3. At a megachurch in Georgia last night, Santorum not-so-obliquely compared the threat Barack Obama posed to the country to the rise of fascism in the 1930s. “Your country needs you. It’s not as clear a challenge. Obviously, World War II was pretty obvious. At some point, they knew. But remember, the Greatest Generation, for a year and a half, sat on the sidelines while Europe was under darkness, where our closest ally, Britain, was being bombed and leveled, while Japan was spreading its cancer all throughout Southeast Asia. America sat from 1940, when France fell, to December of ’41, and did almost nothing. Why? Because we’re a hopeful people. We think, ‘Well, you know, he’ll get better. You know, he’s a nice guy. I mean, it won’t be near as bad as what we think. This’ll be okay.’ Oh yeah, maybe he’s not the best guy, and after a while, you found out things about this guy over in Europe, and he’s not so good of a guy after all.”
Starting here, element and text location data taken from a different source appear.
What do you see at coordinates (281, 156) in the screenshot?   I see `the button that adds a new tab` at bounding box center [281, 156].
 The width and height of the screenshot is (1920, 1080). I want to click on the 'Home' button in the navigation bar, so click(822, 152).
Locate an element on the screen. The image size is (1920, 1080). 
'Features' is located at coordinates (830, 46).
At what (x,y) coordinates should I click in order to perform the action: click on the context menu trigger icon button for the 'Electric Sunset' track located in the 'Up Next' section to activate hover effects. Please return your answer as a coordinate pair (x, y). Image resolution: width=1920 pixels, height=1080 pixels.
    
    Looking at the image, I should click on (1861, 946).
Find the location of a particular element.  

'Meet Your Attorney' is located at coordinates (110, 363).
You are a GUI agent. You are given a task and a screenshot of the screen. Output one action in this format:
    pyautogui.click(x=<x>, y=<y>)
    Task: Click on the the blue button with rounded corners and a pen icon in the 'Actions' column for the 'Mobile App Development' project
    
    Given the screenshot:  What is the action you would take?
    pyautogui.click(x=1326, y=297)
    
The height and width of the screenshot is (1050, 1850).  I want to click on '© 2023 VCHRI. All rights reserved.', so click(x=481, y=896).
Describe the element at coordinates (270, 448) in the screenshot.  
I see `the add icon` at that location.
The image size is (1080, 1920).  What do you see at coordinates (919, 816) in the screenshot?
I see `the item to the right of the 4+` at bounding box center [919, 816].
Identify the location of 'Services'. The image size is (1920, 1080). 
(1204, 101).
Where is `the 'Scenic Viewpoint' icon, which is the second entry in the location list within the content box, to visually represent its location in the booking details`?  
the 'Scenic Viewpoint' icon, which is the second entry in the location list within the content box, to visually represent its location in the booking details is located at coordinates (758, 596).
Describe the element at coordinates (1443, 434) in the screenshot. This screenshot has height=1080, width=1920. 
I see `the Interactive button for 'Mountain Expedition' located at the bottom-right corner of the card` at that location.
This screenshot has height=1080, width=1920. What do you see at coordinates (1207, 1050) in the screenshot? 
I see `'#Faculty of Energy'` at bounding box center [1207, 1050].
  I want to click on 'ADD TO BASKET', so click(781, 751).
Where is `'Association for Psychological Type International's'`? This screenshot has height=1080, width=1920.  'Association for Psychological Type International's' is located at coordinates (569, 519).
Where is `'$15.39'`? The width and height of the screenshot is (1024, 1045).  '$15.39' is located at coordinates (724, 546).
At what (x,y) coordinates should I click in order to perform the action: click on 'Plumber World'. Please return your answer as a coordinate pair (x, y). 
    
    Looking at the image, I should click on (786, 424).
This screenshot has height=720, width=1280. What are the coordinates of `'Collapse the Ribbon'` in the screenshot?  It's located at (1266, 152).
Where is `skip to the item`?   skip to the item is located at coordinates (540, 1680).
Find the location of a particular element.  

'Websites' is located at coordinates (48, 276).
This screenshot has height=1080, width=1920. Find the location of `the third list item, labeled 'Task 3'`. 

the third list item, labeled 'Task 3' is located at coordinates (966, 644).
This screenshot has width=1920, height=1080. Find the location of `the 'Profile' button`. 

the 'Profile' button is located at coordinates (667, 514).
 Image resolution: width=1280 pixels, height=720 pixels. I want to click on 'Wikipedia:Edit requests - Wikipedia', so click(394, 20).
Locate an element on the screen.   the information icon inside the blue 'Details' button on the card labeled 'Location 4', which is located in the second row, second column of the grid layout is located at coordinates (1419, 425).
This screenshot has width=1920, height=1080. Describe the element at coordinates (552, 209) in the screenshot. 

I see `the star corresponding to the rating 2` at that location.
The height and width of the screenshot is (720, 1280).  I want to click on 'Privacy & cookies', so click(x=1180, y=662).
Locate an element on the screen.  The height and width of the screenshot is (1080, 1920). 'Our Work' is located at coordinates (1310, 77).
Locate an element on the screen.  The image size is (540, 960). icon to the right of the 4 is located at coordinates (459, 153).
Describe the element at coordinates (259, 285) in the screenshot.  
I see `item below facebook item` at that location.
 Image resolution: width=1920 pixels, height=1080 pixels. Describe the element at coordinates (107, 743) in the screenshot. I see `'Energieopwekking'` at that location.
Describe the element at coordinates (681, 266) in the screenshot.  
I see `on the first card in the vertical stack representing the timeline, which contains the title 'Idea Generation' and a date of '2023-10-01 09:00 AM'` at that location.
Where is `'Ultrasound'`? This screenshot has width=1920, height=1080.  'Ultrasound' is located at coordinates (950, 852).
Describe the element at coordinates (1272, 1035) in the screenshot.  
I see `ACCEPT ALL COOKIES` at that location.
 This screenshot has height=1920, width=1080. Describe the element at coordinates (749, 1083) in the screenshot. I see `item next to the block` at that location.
Such remarks confound the pundits, who cannot fathom why Santorum would keep veering off a pre-Michigan script that that was supposed to be geared toward the economy, manufacturing in particular. What this reflects, though, is a misconception grounded in our lack of experience with true political ideologues. We talk a lot these days about Washington having been overtaken by conservative ideologues, but this is an exaggeration. Many of those glibly parroting right-wing ideology these days—say, Eric Cantor—are mere opportunists. But Rick Santorum is a rare breed—a bona fide ideologue with a fixed and coherent world view. He can’t just switch some button and turn off the social stuff and talk jobs instead. It’s all woven together. “I'm not going to go out and lay out an agenda about how we're going to transform people's hearts,” he said today. “But I will talk about it.”
The contrast with Mitt Romney, the man who is all buttons and switches, couldn’t be any greater. In The Real Romney, the new biography by Michael Kranish and Scott Helman, Romney’s longtime aide Eric Fehrnstrom is quoted saying that Romney is “not a very notional leader. He is more interested in data and what the data mean.” The authors correctly take this as a fairly revealing statement, an acknowledgment that Romney lacks much in the way of guiding ideas, theories, philosophy. Whereas Santorum is all about notions, particularly one very big one: we’re going downhill fast, in more ways than one, and can be saved only by a theology—the non-phony one.